__Goal of the exercise__: Reproduce the data below verbatim, everything from the line containing "Click the green square" down to the line containing "[x=790, y=388]", both included.

** START Data to use **

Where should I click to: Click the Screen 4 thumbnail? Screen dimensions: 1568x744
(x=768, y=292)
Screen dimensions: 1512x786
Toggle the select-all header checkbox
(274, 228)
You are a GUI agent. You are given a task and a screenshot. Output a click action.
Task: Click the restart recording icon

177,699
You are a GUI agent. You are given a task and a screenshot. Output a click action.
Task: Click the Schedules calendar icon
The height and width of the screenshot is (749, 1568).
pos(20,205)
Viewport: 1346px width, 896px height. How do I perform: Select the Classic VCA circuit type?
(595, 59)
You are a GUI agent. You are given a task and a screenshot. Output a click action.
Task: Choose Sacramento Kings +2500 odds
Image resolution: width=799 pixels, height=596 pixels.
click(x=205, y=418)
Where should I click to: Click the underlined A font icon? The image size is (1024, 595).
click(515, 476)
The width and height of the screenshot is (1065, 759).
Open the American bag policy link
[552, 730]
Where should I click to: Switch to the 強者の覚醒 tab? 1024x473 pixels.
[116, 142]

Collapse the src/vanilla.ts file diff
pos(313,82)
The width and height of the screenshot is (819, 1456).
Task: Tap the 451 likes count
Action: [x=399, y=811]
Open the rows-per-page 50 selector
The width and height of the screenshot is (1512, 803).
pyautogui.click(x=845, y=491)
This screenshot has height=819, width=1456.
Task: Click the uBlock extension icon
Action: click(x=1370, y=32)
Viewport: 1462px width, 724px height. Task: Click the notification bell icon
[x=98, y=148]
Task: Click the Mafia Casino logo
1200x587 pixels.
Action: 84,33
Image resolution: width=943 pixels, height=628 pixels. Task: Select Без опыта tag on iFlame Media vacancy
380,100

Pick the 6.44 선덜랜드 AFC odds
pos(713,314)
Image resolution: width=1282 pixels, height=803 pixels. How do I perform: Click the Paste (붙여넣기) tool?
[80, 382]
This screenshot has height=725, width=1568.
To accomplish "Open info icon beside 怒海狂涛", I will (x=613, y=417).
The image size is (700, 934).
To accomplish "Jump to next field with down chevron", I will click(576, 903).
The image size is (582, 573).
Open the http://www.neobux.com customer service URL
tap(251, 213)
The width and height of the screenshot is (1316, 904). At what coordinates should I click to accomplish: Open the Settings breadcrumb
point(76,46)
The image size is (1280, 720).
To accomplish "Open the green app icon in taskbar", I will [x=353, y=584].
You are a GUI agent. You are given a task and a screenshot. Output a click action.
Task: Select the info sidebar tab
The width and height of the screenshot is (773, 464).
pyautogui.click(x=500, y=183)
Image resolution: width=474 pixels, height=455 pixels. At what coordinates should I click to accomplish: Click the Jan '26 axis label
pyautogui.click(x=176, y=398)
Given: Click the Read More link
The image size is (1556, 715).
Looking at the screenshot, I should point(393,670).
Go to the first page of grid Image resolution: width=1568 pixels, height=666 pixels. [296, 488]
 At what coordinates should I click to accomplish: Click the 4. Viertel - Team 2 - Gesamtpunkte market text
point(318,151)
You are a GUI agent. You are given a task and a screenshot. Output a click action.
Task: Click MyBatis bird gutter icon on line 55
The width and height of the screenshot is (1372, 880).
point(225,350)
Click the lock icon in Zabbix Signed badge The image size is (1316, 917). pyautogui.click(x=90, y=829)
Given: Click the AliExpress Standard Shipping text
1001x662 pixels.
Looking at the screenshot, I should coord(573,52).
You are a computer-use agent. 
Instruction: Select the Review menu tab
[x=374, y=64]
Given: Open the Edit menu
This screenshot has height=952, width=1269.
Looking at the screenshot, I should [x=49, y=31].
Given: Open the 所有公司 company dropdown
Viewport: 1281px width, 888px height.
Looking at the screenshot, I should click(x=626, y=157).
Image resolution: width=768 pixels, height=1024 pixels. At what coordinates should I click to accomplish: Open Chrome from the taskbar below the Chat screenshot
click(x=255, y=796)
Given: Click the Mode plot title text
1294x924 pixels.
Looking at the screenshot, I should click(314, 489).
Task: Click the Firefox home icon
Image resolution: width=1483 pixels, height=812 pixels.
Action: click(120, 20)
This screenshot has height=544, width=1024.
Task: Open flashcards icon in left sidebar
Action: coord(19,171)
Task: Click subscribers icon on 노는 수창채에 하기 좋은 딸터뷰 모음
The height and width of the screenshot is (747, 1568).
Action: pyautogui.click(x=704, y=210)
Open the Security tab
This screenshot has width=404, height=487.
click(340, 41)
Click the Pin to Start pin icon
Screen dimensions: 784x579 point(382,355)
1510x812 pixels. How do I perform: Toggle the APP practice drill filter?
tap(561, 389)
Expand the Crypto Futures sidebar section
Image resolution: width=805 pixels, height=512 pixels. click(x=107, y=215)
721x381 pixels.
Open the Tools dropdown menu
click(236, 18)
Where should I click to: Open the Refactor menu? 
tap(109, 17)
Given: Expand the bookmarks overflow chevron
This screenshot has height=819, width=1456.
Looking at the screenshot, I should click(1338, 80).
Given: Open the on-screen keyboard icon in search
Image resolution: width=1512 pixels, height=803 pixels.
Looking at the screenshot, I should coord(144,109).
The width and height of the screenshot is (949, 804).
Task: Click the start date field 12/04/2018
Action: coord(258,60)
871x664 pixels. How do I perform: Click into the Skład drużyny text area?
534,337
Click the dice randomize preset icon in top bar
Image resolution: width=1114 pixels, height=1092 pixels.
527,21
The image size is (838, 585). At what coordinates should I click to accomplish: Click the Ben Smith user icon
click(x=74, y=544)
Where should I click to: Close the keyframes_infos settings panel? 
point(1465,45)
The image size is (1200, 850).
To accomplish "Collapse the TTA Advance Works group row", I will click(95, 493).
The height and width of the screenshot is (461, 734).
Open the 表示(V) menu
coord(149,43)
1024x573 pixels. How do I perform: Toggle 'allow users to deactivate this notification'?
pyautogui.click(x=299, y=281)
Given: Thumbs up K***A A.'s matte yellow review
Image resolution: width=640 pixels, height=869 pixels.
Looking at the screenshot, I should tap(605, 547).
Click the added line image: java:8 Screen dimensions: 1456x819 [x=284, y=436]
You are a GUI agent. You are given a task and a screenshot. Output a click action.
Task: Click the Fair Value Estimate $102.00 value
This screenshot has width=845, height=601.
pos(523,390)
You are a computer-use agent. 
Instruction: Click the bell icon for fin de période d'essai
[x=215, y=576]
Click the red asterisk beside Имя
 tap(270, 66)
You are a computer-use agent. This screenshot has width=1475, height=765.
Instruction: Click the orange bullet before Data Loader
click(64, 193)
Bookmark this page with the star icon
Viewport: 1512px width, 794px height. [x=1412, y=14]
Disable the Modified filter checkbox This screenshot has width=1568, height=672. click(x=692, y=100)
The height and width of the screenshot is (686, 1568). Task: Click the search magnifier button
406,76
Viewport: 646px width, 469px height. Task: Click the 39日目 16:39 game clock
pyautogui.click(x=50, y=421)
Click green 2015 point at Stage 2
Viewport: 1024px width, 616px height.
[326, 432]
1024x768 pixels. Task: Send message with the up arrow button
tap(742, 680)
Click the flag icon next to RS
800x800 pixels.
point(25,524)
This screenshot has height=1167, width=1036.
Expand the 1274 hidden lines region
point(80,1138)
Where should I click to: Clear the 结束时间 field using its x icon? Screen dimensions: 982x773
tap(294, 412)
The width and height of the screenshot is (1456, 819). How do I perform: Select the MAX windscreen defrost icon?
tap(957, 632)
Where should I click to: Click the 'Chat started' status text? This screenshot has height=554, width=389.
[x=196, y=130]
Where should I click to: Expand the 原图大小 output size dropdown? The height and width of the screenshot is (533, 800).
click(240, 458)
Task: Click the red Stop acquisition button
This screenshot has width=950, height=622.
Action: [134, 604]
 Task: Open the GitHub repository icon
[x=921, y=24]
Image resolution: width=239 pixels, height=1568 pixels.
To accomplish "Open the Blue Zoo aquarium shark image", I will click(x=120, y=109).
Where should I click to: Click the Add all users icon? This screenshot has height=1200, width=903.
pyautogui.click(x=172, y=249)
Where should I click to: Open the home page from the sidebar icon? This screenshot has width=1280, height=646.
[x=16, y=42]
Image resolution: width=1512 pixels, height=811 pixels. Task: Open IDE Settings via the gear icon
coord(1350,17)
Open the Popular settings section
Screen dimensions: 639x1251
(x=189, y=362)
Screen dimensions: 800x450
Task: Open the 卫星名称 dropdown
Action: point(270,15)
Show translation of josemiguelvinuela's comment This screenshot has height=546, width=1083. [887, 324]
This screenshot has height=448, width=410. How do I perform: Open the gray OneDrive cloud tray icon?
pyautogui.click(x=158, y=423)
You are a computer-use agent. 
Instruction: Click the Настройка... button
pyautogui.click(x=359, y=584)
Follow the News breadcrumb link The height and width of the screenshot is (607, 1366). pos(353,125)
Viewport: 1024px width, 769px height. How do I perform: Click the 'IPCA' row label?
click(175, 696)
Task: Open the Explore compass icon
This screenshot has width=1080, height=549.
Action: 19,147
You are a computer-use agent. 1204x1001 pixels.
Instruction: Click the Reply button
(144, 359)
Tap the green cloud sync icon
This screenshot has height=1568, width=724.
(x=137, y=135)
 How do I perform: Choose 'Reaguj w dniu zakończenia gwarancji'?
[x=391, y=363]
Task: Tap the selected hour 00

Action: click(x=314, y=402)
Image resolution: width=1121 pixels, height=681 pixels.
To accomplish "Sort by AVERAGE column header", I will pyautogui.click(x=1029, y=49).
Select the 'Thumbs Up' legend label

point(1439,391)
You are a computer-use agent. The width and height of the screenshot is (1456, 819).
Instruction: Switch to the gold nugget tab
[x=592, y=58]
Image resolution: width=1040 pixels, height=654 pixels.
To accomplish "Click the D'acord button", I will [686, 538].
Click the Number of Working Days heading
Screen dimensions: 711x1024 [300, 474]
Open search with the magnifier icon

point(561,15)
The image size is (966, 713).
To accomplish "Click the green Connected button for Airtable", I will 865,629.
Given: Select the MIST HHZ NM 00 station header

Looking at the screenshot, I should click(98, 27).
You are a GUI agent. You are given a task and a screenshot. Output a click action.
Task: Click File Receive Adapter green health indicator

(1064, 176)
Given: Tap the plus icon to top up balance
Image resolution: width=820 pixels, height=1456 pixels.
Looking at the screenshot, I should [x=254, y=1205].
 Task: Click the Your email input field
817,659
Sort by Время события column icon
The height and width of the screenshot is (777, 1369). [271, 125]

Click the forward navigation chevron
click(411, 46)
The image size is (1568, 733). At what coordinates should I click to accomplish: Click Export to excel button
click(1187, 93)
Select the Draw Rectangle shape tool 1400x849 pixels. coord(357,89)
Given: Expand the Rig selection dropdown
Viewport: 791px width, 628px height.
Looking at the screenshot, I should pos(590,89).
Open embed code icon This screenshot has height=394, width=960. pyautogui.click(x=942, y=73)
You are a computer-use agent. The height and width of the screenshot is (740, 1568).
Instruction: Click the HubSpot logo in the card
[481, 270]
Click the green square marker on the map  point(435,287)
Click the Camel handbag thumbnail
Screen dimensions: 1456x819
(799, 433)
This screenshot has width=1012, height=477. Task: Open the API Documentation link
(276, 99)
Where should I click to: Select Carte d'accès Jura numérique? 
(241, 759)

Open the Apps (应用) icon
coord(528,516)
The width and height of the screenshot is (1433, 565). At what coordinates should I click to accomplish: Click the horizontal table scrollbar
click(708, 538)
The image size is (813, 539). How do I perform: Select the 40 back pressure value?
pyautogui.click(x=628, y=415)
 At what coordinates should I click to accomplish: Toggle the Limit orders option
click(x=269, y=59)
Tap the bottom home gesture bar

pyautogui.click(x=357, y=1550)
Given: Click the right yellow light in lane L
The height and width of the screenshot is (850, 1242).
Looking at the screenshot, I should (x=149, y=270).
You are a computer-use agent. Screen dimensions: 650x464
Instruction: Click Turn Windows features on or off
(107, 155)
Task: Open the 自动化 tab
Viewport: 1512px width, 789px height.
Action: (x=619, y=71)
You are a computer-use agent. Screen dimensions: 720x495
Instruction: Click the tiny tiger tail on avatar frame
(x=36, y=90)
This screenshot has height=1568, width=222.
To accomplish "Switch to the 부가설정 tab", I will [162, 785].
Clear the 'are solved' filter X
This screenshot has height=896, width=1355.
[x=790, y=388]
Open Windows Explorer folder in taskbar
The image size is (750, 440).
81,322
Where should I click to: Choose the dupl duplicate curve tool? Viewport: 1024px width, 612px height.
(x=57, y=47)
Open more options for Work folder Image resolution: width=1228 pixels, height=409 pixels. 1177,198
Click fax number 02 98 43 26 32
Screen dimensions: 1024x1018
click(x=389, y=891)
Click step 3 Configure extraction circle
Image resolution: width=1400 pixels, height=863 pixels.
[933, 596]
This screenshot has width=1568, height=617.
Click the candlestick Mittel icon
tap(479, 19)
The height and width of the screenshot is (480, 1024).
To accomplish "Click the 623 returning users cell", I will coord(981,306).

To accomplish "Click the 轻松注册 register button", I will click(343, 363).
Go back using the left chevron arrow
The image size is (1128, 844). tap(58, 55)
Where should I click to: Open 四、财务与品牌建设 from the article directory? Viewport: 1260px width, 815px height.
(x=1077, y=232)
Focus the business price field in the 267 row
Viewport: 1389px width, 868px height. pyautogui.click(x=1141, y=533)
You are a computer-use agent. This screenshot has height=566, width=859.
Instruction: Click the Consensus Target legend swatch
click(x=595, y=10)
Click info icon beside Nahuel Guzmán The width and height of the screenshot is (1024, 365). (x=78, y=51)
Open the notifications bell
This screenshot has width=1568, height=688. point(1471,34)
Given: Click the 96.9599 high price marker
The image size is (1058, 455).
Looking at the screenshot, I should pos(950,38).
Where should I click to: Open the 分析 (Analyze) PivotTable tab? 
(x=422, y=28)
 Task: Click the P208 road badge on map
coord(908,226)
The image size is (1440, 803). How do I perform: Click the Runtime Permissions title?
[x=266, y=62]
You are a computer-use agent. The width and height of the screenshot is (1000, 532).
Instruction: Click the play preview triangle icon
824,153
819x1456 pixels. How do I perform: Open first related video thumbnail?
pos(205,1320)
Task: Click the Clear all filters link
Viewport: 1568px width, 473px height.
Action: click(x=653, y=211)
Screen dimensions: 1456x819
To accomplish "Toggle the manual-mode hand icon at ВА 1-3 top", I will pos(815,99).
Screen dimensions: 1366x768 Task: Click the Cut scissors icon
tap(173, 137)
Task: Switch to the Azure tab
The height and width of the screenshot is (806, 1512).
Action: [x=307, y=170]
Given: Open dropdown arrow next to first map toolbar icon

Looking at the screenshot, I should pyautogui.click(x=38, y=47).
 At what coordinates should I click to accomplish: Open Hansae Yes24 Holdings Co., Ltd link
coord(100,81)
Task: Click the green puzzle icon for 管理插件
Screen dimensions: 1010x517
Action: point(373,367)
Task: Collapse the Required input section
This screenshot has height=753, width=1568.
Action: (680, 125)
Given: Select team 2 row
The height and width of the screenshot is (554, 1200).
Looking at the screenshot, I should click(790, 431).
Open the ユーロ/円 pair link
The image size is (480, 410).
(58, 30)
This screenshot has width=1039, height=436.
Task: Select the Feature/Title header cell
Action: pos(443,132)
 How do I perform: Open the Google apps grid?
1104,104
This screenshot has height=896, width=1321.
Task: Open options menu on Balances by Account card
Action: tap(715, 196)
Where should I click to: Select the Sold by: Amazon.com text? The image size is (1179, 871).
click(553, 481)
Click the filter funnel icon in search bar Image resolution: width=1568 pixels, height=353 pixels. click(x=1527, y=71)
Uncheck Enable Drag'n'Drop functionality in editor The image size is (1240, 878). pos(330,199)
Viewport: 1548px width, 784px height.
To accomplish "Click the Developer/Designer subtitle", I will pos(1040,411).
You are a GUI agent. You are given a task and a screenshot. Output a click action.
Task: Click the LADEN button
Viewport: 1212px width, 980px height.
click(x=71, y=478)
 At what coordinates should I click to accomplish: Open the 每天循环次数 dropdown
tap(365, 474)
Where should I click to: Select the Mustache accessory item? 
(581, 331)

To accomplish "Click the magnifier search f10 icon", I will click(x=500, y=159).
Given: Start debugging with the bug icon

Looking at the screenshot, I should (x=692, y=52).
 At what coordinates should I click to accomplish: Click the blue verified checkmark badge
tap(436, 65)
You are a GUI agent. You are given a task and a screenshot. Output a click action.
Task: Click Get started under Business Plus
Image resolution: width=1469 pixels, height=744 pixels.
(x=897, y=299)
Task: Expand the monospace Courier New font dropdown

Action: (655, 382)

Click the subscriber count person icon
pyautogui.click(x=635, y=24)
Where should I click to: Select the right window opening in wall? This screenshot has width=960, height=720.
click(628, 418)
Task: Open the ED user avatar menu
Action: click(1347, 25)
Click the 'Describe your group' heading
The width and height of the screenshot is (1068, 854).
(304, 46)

** END Data to use **

__Completed exercise__:
Click the green square marker on the map  point(435,287)
Click the Camel handbag thumbnail
Screen dimensions: 1456x819
(799, 433)
This screenshot has width=1012, height=477. Task: Open the API Documentation link
(276, 99)
Where should I click to: Select Carte d'accès Jura numérique? 
(241, 759)

Open the Apps (应用) icon
coord(528,516)
The width and height of the screenshot is (1433, 565). At what coordinates should I click to accomplish: Click the horizontal table scrollbar
click(708, 538)
The image size is (813, 539). How do I perform: Select the 40 back pressure value?
pyautogui.click(x=628, y=415)
 At what coordinates should I click to accomplish: Toggle the Limit orders option
click(x=269, y=59)
Tap the bottom home gesture bar

pyautogui.click(x=357, y=1550)
Given: Click the right yellow light in lane L
The height and width of the screenshot is (850, 1242).
Looking at the screenshot, I should (x=149, y=270).
You are a computer-use agent. Screen dimensions: 650x464
Instruction: Click Turn Windows features on or off
(107, 155)
Task: Open the 自动化 tab
Viewport: 1512px width, 789px height.
Action: (x=619, y=71)
You are a computer-use agent. Screen dimensions: 720x495
Instruction: Click the tiny tiger tail on avatar frame
(x=36, y=90)
This screenshot has height=1568, width=222.
To accomplish "Switch to the 부가설정 tab", I will [162, 785].
Clear the 'are solved' filter X
This screenshot has height=896, width=1355.
[x=790, y=388]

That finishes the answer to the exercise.